Work required: Copy the entries below word for word, starting at the first entry and ending at the line that contains "This screenshot has width=1456, height=819.", with both ends included. Leave the pictures out of your copy.

[Entries on where items appear]
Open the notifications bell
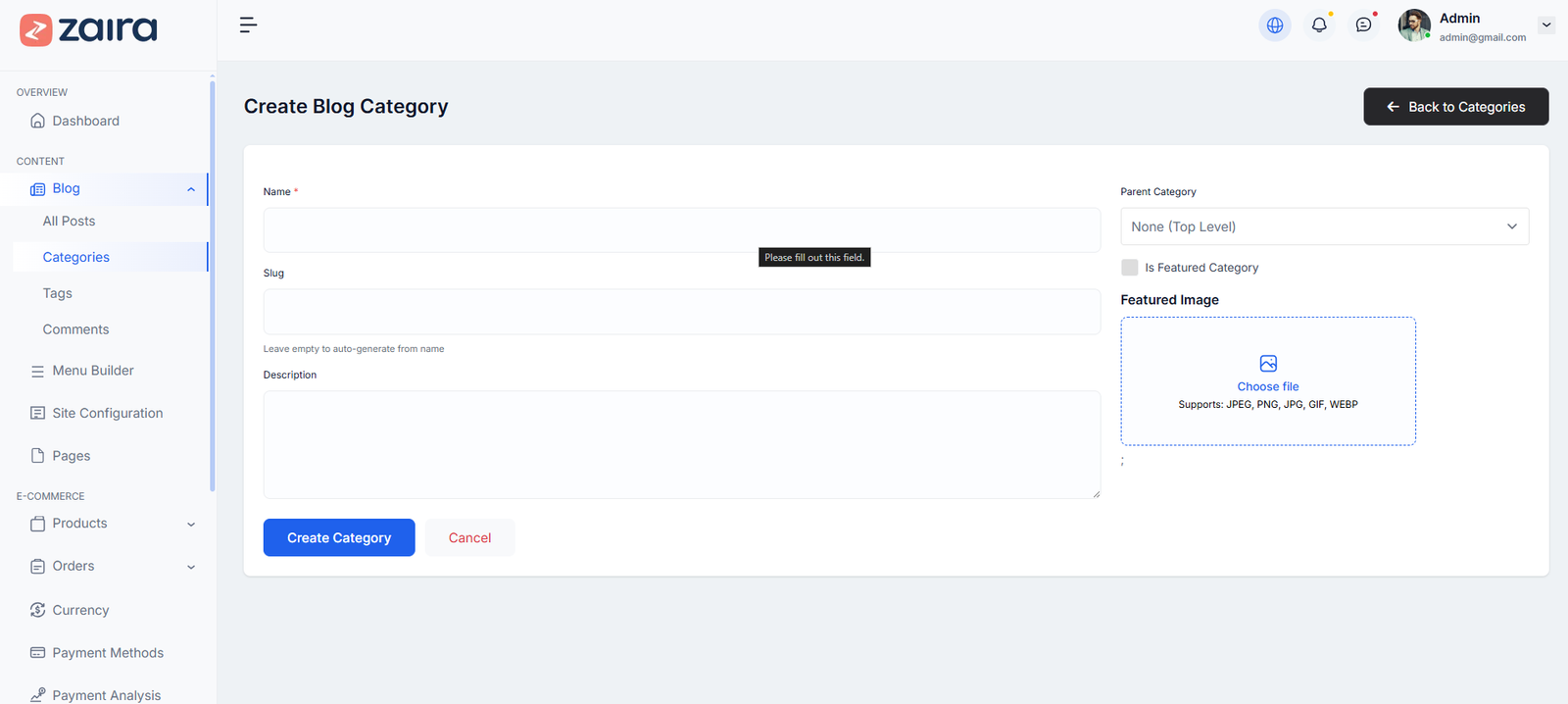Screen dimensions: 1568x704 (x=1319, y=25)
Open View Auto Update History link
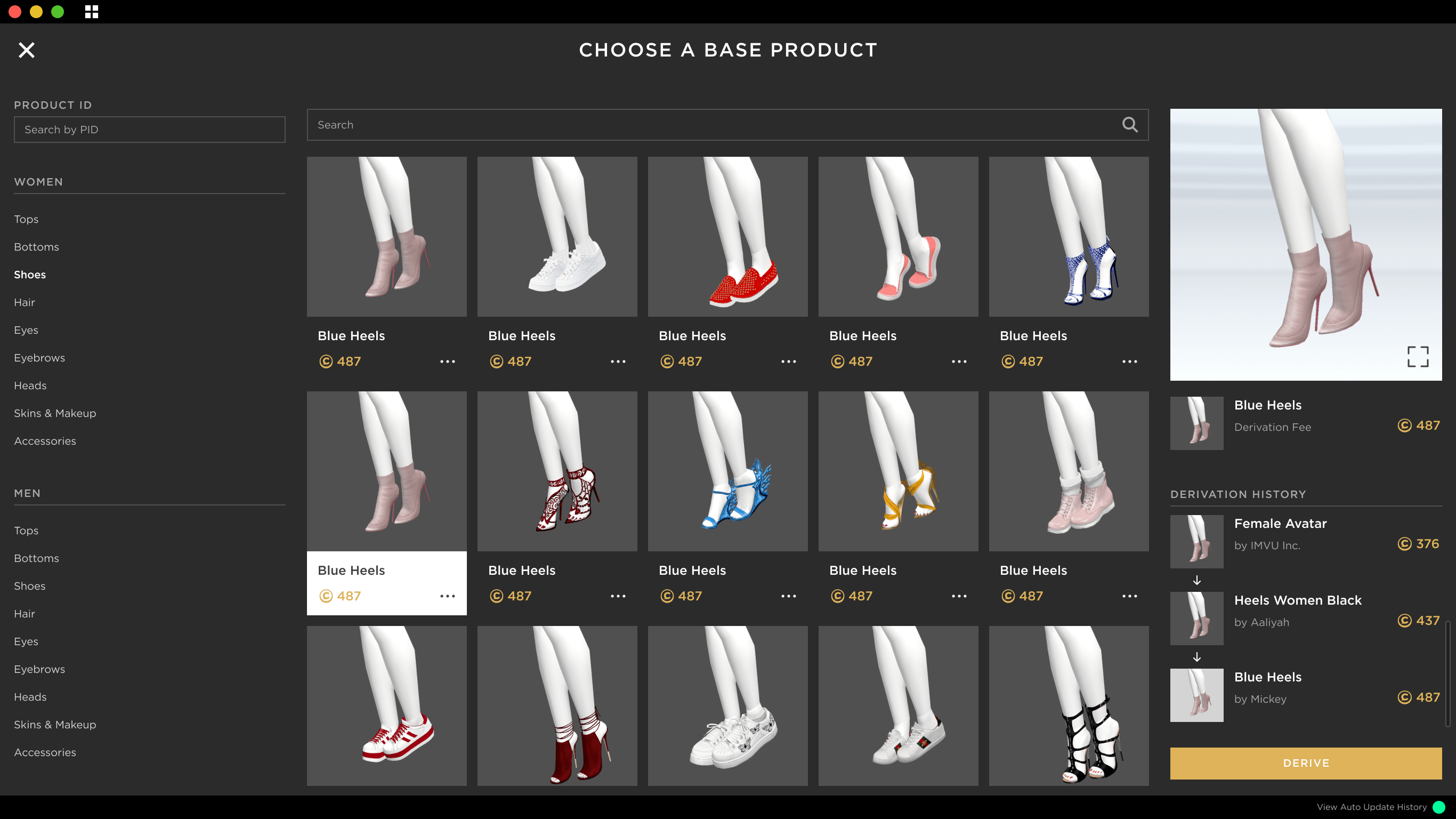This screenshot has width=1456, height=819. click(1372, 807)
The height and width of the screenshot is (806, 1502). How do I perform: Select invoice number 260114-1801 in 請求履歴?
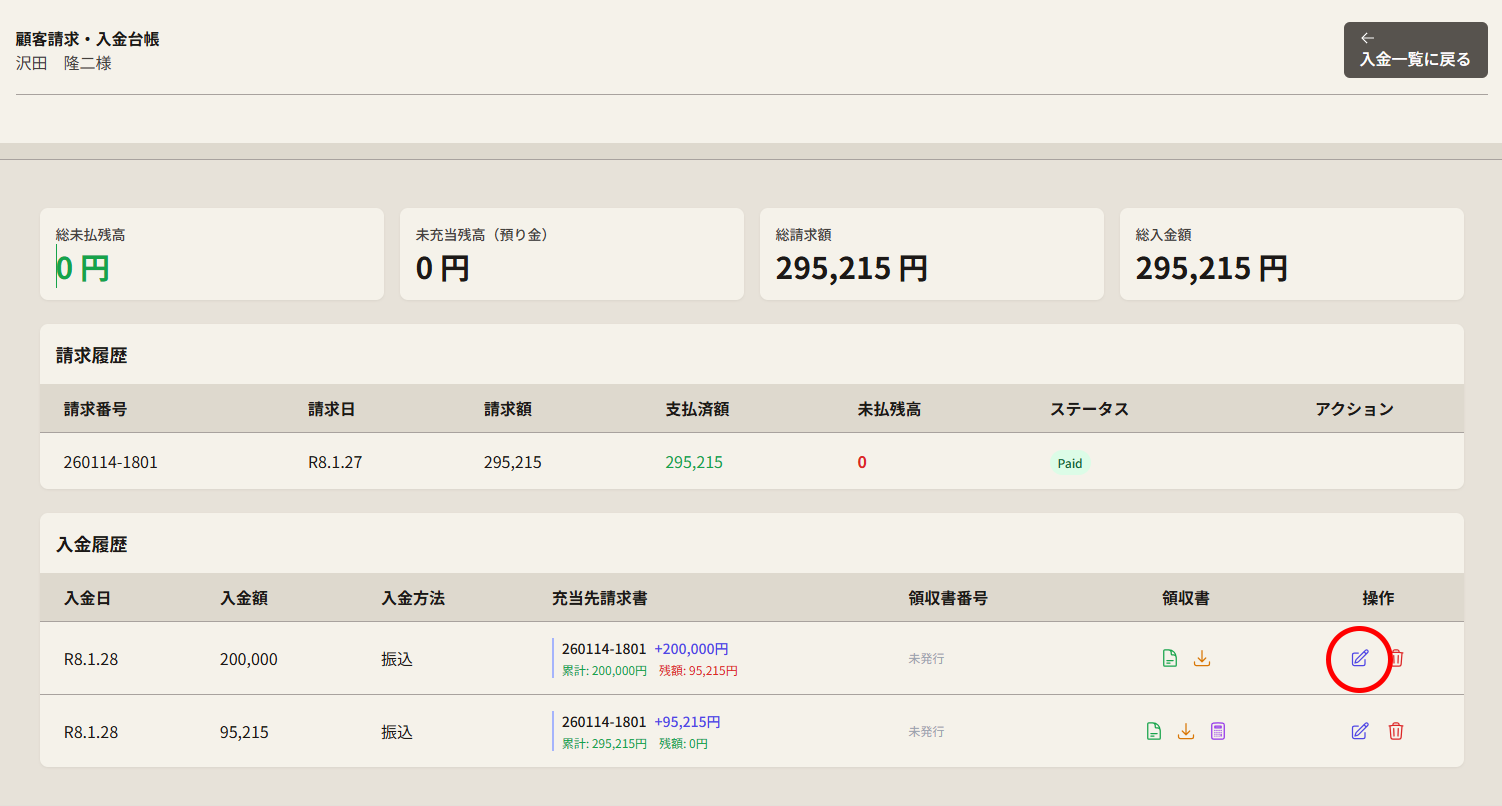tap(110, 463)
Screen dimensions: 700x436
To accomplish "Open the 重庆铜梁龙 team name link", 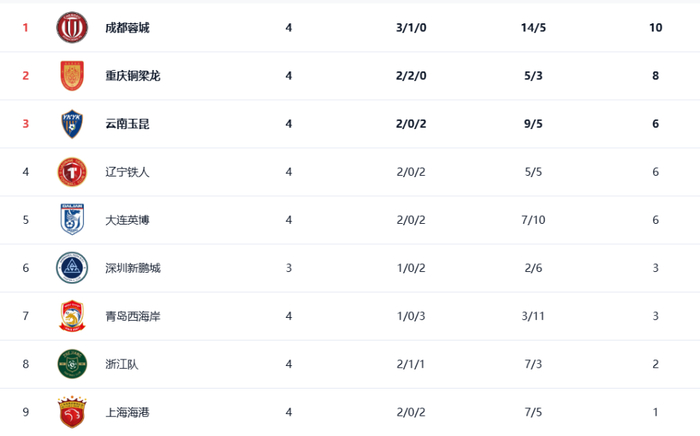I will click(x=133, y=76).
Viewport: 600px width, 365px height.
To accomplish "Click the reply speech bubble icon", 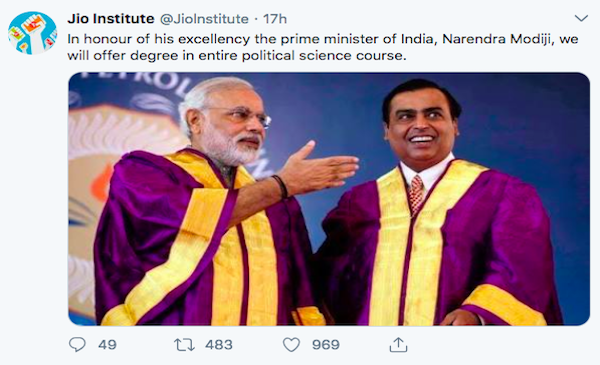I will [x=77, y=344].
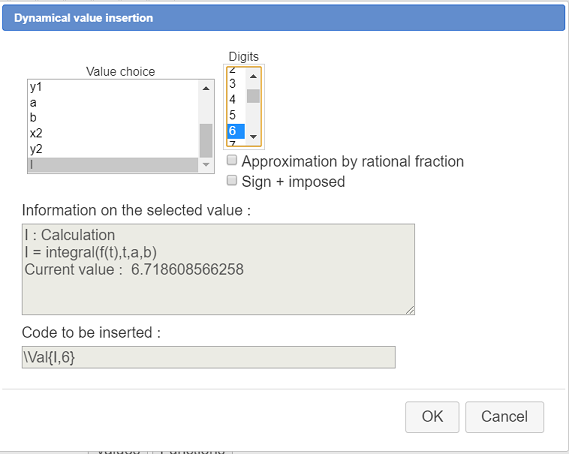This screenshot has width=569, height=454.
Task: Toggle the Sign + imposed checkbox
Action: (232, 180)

Solution to this exercise:
Open the notifications bell
Screen dimensions: 1568x704 (x=1319, y=25)
Open View Auto Update History link
This screenshot has width=1456, height=819. click(1372, 807)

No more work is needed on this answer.